> [WHAT IS BEING ASKED]
Where a line holds the word "computer", copy that line from the data below.

> [INFORMATION SUPPLIED]
===

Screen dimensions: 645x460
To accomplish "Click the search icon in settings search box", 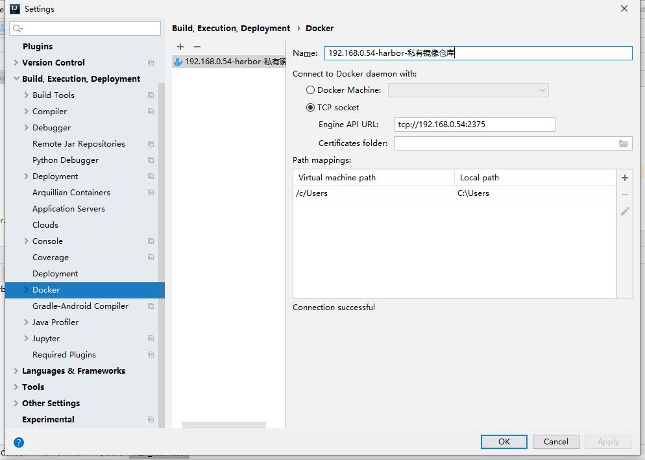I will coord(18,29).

===

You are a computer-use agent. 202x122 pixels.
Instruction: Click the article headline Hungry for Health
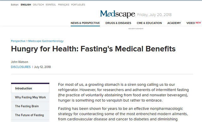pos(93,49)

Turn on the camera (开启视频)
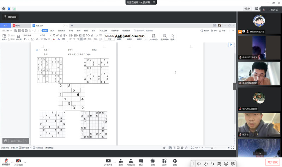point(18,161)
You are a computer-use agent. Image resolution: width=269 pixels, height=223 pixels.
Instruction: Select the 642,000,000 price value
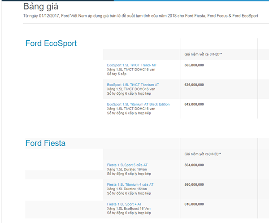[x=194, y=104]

===

> [SOLVED EXERCISE]
You are a computer-use agent. 202x122 pixels.
You are a computer-use agent. Image resolution: width=269 pixels, height=223 pixels.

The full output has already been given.